El racconto pormenorizado de este hecho y, sobre todo, el de la
agobiante forreada posterior, a cargo del Estado, con cámaras de
seguridad del Gobierno de la Ciudad que no registran imágenes pese a
estar enfrente del lugar, con guardias de hospitales públicos que no te
atienden, con policías que te mandan a averiguar si hay una cámara (como
si ellos no lo supiesen o no lo pudieran averiguar), con empleados de la
fiscalía que responden mails casi en tono de joda, etc...
Ese
relato, digo, quedará interrumpido, supongo que por algunas semanas,
ya que me envenena demasiado recordar cada cosa y bajarlas a palabras
que tratan de ser elocuentes.
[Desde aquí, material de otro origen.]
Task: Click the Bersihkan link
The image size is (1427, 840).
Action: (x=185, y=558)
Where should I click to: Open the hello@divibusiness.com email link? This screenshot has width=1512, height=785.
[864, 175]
Me hace mal recordar, pero, al mismo
tiempo, es imposible no recordar. La taquicardia que me asalta cada vez
que un auto se detiene a mi lado -como el de los taxistas agresores esa
tarde- no sé cuándo la dejaré atrás. Lo mismo me sucede con el reflejo
de mirar la patente cada vez que veo un taxi, a ver si es ese taxi, o
con el malestar que me causa cruzarme con cada uno de los tantos tipos
cuyos gestos, a veces mínimos, chorrean violencia en la calle.
Es
necesario, creo, poder decirlo. Que pueda decirlo. Que no sea
inexistente. Como sí lo fue cada una de las veces que lo dije en esa
puesta en escena que busca dejar conforme a quien denuncia, sabiendo,
cada empleado público, mientras te forrea con toda amabilidad, que no va
a pasar nada con esa denuncia. (Como lo sigue siendo, habida cuenta de
la casi nula repercusión de este blog).
Cada vez que en este último tiempo electoral vi a los figurones de siempre hablando de inseguridad y
agitando con poner más cámaras, y toda la sanata esa, siento aún más
veneno por tanta mentira descarada. ¿Para qué mierda ponen cámaras si
cuando necesitás la grabación te dicen que "no registró imagen alguna"?
Y, por cierto, nunca sabré si no registró imagen alguna o si fue una
mentira para que un caso insignificante como este no prosperara.